== Trecho de origem

Em continuidade ao debate sobre a distribuição das sacolinhas plásticas a Assessoria Jurídica da FecomercioSP esclarece os seguintes pontos:

1. No Estado de São Paulo não existe legislação que proíba a distribuição de sacolas plásticas;
2. Em vários municípios foram publicadas leis que proíbem a distribuição gratuita de sacolas plásticas pelo comércio, sendo que a maioria destas leis teve seus efeitos anulados pelo Tribunal de Justiça do Estado de São Paulo;
3. A Associação Paulista de Supermercados (APAS) firmou protocolo voluntário de intenções com Governo Estadual, com efeitos apenas entre seus associados, para deixar de distribuir as sacolas descartáveis nas lojas;
4. Posteriormente, foi assinado um Termo de Ajustamento de Conduta (TAC) com o Ministério Público do Estado de São Paulo e a APAS, para garantir a redução gradual da distribuição das sacolas, com prazo para adaptação dos consumidores;
5. Em 19 de junho o Conselho Superior do Ministério Público não homologou o TAC. Sendo que a falta de homologação, nos termos do art. 9º, § 4º da Lei 7.343/85 (Lei da Ação Civil Pública) enseja a designação de outro órgão do Ministério Público para ajuizamento de Ação Civil Pública, que neste caso, seria contra o protocolo voluntário firmado entre a APAS e o Governo do Estado de São Paulo, para requerer sua nulidade;
6. O Conselho Superior do Ministério Público determinou que a APAS e demais supermercados encontrem uma forma de que o consumidor não fique em situação de desvantagem, diante da situação que antes desfrutava;
7. A APAS informou que apresentará ao Governo do Estado de São Paulo uma nova proposta para ajudar os consumidores a se adaptarem à substituição das sacolas descartáveis nos supermercados;
8. Em 25 de junho, a juíza da 1º Vara Central da capital, na Ação Civil Pública movida pela Associação Civil SOS Consumidor contra a APAS, Sonda Supermercados, Walmart e Companhia Brasileira de Distribuição, deferiu a tutela de urgência e determinou que os supermercados;
a) em 48 horas, adotem providências necessárias e retornem o fornecimento de embalagens (sacolas) adequadas e em quantidade suficiente para que os consumidores levem suas compras, gratuitamente;
b) em 30 dias, passem a fornecer, também gratuitamente e em quantidades suficiente, embalagens de material biodegradável ou de papel adequadas para que os consumidores levem suas compras;
c) proibição da cobrança por embalagens para acondicionamento de compras.

====
== Informações

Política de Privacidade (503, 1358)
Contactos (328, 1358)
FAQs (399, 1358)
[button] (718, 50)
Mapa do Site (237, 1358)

====

* Explore o material
• A. Indique se cada afirmação abaixo está de acordo com o texto sobre as sacolas plásticas, respondendo sim ou não e citando literalmente as palavras do texto que decidem a questão. (i) Há no Estado de São Paulo uma lei que proíbe a distribuição de sacolas plásticas. (ii) O Conselho Superior do Ministério Público homologou o TAC em 19 de junho. (iii) A juíza deu aos supermercados 48 horas para voltarem a fornecer sacolas gratuitamente.
• B. Traduza para o inglês esta frase do texto sobre as sacolas plásticas: "Em 19 de junho o Conselho Superior do Ministério Público não homologou o TAC."
• C. Liste todas as partes contra as quais a Associação Civil SOS Consumidor moveu a Ação Civil Pública, segundo o texto sobre as sacolas plásticas.

* Suas respostas
• A.
(i) Não: "No Estado de São Paulo não existe legislação que proíba a distribuição de sacolas plásticas"
(ii) Não: "Em 19 de junho o Conselho Superior do Ministério Público não homologou o TAC."
(iii) Sim: "em 48 horas, adotem providências necessárias e retornem o fornecimento de embalagens (sacolas) adequadas e em quantidade suficiente para que os consumidores levem suas compras, gratuitamente"

• B. On June 19, the Superior Council of the Public Prosecutor's Office did not ratify the TAC.

• C.
- APAS
- Sonda Supermercados
- Walmart
- Companhia Brasileira de Distribuição